Ce sont les autres qui pensent qu’avoir des parents sourds, c’est dramatique.
Pas moi. Pour moi, c’est pas grave, c’est normal, c’est ma vie. »

« Dans la langue de mes parents, il n'y a pas de métaphores, pas d'articles, pas de conjugaisons, peu d'adverbes, pas de proverbes, maximes, dictons. Pas de jeux de mots. Pas d'implicite. Pas de sous-entendus. Déjà qu'ils n'entendent pas, comment voulez-vous qu'ils sous-entendent ? »

« La langue des signes est la langue la plus crue que je connaisse. Les sourds s’expriment de façon simple, directe. Brutale. Beaucoup de signes sont beaux, poétiques, émouvants - comme les mots « amour », « symbole », « danse » -, mais dans le champ lexical de la sexualité, c'est une autre histoire. Le signe ne laisse place à aucune équivoque. Alors que les mots suggèrent, les gestes imposent.

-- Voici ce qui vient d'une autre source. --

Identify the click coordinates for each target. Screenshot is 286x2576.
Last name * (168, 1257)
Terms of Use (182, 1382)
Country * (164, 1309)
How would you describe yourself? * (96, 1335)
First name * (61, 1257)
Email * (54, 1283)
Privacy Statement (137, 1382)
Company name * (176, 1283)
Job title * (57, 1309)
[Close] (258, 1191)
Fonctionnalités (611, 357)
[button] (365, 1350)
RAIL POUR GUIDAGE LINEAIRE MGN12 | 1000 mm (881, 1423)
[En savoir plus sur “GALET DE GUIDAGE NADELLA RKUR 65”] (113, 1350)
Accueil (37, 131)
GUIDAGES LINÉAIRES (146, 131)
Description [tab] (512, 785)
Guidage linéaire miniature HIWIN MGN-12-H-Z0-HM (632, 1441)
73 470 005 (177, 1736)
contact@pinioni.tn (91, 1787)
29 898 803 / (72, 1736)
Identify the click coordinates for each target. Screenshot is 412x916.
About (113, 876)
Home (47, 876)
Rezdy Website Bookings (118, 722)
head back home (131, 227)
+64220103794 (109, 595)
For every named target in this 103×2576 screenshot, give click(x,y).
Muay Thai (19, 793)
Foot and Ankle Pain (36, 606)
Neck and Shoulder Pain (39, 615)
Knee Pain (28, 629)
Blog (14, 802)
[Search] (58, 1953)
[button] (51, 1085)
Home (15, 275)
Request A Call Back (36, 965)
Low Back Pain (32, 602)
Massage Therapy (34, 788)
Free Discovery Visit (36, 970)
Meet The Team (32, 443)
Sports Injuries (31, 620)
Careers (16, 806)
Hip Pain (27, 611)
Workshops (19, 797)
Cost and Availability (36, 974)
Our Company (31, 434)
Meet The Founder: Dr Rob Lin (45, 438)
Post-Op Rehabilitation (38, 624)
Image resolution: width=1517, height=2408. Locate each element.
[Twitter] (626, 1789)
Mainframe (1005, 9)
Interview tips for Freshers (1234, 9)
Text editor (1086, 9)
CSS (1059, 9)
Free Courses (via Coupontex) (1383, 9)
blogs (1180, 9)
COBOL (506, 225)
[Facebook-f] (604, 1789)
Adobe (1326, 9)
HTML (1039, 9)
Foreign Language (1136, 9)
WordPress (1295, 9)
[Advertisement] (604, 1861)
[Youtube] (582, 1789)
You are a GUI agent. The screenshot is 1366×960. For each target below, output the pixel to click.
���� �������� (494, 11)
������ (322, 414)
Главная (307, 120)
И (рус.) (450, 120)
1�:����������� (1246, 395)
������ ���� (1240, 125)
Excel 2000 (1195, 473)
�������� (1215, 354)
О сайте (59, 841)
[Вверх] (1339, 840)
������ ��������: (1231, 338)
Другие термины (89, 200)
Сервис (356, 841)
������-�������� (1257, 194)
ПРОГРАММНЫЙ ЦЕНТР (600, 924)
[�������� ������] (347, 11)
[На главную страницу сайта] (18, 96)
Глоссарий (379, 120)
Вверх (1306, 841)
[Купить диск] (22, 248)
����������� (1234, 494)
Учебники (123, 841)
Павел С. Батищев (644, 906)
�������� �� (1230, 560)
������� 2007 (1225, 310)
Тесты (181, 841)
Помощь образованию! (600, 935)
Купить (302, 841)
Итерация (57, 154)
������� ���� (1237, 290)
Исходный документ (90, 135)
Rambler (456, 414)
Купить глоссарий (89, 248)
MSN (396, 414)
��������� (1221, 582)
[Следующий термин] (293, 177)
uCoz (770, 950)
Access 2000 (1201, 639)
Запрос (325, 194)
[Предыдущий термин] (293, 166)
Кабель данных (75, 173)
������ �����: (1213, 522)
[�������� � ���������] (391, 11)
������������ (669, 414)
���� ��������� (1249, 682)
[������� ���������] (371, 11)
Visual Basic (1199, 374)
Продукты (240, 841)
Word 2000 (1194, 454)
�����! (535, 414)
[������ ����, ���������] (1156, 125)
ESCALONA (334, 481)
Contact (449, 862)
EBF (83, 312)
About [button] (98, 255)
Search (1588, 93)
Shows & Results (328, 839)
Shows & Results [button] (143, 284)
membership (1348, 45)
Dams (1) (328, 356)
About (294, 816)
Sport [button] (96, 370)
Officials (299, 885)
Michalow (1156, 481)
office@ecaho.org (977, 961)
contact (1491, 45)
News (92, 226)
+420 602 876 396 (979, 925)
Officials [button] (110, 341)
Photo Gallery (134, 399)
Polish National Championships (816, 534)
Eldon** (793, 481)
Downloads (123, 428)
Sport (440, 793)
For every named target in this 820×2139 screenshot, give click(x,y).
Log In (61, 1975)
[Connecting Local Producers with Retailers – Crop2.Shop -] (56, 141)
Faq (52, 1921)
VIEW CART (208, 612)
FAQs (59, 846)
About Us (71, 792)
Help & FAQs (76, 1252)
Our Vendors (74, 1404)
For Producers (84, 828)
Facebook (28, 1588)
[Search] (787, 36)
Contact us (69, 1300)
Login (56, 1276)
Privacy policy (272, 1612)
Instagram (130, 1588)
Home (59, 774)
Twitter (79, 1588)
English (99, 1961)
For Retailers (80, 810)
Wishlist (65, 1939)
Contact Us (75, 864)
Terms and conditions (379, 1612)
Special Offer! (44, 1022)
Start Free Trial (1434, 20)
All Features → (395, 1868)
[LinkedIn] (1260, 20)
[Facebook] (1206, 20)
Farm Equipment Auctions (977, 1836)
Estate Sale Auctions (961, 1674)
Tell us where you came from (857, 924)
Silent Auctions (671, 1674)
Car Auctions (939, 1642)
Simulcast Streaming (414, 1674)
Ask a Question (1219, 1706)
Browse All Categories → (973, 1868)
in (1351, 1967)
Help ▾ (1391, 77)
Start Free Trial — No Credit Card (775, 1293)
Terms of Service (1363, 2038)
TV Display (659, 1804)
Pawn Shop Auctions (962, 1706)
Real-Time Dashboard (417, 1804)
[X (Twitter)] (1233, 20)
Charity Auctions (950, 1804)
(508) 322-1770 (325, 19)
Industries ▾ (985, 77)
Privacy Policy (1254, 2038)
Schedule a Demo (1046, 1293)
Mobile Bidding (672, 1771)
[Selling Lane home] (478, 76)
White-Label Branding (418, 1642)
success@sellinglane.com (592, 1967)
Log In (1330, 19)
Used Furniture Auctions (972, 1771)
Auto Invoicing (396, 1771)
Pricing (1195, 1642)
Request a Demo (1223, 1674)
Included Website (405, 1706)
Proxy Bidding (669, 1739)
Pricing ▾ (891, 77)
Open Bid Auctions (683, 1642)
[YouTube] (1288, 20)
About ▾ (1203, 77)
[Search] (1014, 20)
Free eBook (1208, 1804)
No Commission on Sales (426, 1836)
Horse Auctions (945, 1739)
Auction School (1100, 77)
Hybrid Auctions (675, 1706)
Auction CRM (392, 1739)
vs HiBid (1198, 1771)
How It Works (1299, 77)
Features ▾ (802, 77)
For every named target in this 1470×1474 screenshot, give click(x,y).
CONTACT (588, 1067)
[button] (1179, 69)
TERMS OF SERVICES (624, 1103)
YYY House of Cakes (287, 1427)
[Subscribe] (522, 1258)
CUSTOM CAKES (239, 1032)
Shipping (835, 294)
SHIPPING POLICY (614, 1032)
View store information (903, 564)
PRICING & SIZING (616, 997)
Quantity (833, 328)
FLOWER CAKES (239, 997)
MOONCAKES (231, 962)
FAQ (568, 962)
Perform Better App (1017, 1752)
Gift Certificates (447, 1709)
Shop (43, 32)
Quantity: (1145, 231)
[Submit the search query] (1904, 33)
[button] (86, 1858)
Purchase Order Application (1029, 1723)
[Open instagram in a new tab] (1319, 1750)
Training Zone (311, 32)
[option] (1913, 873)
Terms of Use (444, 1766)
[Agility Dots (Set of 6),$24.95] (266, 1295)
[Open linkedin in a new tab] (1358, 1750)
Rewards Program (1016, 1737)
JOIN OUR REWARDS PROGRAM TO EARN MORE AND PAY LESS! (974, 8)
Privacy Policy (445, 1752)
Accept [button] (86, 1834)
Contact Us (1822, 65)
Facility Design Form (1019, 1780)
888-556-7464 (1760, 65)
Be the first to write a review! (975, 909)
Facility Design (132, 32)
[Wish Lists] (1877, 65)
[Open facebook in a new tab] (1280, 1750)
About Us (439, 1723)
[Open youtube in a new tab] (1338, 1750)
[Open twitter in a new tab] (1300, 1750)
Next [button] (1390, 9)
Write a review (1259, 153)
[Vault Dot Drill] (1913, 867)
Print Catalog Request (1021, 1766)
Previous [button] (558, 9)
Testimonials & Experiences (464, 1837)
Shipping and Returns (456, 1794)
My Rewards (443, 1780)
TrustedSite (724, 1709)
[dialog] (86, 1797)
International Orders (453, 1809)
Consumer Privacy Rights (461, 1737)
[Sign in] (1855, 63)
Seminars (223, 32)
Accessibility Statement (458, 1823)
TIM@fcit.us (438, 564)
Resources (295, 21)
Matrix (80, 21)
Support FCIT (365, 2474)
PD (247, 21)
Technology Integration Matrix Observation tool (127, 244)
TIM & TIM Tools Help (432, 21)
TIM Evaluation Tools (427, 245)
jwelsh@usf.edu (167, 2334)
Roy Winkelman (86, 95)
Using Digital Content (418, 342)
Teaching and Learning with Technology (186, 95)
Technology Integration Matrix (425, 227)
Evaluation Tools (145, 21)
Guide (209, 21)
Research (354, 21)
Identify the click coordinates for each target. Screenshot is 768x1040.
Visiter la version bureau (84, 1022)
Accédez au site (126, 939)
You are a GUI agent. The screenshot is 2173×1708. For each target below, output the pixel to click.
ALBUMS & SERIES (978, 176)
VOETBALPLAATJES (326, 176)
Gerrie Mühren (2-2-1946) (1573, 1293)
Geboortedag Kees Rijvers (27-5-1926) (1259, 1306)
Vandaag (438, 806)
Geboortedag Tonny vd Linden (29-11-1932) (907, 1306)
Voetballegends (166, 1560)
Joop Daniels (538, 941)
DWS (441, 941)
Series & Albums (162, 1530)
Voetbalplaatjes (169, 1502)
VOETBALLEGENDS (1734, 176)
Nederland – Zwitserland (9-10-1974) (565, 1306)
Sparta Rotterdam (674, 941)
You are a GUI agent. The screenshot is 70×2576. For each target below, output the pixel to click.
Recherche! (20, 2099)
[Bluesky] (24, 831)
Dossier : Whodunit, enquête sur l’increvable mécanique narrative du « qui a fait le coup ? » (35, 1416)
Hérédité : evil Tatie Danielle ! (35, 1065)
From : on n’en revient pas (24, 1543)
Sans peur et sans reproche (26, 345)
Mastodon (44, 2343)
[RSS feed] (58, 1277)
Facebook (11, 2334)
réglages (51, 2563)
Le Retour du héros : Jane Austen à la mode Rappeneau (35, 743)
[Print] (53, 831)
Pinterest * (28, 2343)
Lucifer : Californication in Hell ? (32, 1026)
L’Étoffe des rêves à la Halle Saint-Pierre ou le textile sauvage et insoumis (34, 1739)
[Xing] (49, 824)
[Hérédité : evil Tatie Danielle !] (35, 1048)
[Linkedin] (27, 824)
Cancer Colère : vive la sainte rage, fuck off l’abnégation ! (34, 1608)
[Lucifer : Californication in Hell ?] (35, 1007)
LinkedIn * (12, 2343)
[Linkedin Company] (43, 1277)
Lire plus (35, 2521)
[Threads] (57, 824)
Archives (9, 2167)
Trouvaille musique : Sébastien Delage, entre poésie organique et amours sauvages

Leur crudité heurte les entendants parce que ces gestes anodins pour les sourds sont les mêmes que nous faisons, nous, lorsque nous voulons être grossiers et nous cachons pour les faire. Question de culture. »

2 commentaires:

  1. je ne savais pas pour la famille bélier (j'ai adoré ce film !). Il faut absolument que je découvre le livre.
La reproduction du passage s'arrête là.